There is one pathologist and two radiologists, and there are publicly available chemotherapy services available to paediatric cases (children) only, and publicly available cancer surgery services.
But there are no public operational cancer units, no medical oncologists or publicly available radiotherapy services, or radiation oncologists.
Importantly, there are also no formal palliative care services, beyond the work of the Samoa Cancer Society.
The report found there is oral morphine available, but it is commonly out of stock in rural Samoa.
Some 16,2000 new cancer cases and 9800 cancer deaths are reported in Pacific Islands countries and territories annually, according to a report by the Global Cancer Observatory last year.
“The cancer profile of the Pacific Island countries and territories tells a story of ongoing transition from cancers associated with infection to those associated with high-income lifestyles,” the report states.
“A double burden emerges in the Pacific, with a profile that includes cancers linked to poverty and infection coinciding with those cancers that are more associated with a changing diet, physical inactivity, obesity, and exposure to tobacco, such as lung, breast and uterine cancers.”
The Pacific Islands (excluding territories of the United States) have the added barrier of low quality and availability of both diagnostic information, and death certificates.
So, the region’s cancer estimates may well be lower than is accurate.
To counter this, The Global Initiative for Cancer Registry Development is establishing a Pacific Cancer Registry Hub, to help those without develop better cancer surveillance and therefore have better policy and decision making data.
Pacific Islands Countries and Territories (P.I.C.T.s) stand out for their lack of cancer control plans and services.

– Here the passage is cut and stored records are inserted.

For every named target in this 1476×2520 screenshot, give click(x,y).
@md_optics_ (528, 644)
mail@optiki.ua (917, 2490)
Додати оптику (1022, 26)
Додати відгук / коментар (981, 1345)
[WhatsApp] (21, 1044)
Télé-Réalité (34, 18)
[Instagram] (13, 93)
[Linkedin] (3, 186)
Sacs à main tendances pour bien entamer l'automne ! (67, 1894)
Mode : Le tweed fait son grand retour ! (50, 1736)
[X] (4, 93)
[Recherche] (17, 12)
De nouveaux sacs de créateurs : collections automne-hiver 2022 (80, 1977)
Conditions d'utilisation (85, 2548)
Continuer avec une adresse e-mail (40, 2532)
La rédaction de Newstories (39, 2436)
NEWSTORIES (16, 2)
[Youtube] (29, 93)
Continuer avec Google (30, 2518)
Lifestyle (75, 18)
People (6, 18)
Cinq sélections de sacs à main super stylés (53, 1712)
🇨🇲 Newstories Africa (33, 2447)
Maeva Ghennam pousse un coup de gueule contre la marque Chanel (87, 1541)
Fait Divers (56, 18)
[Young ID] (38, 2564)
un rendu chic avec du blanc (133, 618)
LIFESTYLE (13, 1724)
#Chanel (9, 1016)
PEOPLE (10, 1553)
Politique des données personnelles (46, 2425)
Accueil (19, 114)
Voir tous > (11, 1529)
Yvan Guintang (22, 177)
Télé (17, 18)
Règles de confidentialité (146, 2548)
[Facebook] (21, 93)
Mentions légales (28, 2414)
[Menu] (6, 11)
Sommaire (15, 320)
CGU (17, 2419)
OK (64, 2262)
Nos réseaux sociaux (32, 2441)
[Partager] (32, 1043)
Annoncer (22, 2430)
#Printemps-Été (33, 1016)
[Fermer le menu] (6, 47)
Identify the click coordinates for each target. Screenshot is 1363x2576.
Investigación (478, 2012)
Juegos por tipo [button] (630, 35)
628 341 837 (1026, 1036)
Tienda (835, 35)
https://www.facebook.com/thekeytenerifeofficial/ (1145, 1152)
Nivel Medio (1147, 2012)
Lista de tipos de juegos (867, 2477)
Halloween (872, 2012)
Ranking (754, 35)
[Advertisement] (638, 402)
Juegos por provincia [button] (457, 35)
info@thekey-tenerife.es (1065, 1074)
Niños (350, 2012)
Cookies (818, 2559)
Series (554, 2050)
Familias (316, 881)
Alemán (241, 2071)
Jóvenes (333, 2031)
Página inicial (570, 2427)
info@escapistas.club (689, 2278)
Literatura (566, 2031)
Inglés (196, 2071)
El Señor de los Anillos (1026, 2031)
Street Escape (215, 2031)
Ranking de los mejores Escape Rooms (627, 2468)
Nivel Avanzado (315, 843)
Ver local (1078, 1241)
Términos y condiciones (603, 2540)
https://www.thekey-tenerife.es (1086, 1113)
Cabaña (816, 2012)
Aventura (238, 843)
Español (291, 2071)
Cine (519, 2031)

There are several barriers to a comprehensive cancer control plan, including poor access to information and laboratory systems.
The region is also struggling with diagnosis and treatment, with a lack of pathways to service and available diagnostic services.
“P.I.C.T.s face numerous challenges in enhancing these process and few, if any, examples of documented cancer-specific pathways for diagnosis and referral exist.
“Less than a third of the 22 P.I.C.T.s have a full-time pathologist or radiologist. The remainder of P.I.C.T.s send specimens and patients overseas for diagnostic tests, which is expensive and can result in considerable delays.”
Cancer, and the rising crisis of N.C.D.s are putting Pacific Islands in a no-win situation, the report finds.
The region is struggling to maintain a strong health workforce, and trade, globalisation and climate change each have unique pressures on the food sources available to islanders.
Cheap, processed foods rich in carbohydrates, free sugars, trans fats and salt are contributing to the non-communicable disease epidemic and obesity related cancers, and the the National Kidney Foundation of Samoa estimates 11.5 per cent of adults have chronic kidney disease.
Climate change is threatening locally grown food and access to clean water, and increasing dependence on imported foods.
These all adds to the obesity risk, the report states:
“In 2007, Samoa banned the importation of cheap high-fat turkey tails as part of its efforts to combat N.C.D.s; however, in 2011, the ban was reversed to meet conditions of international trade agreements.”
“The effects of climate change in combination with disruptions to health-care services and environmental infrastructure and population displacement increase both the drivers for and effects of N.C.D’s.”
Local authors to the Lancet report were: Dr. Alec Ekeroma and Dr. Malama Laura Tafuna’i from the National University of Samoa and Dr. Filipina Amosa-Lei Sam in the Pathology Department of the Tupua Tamasese Meaole Hospital.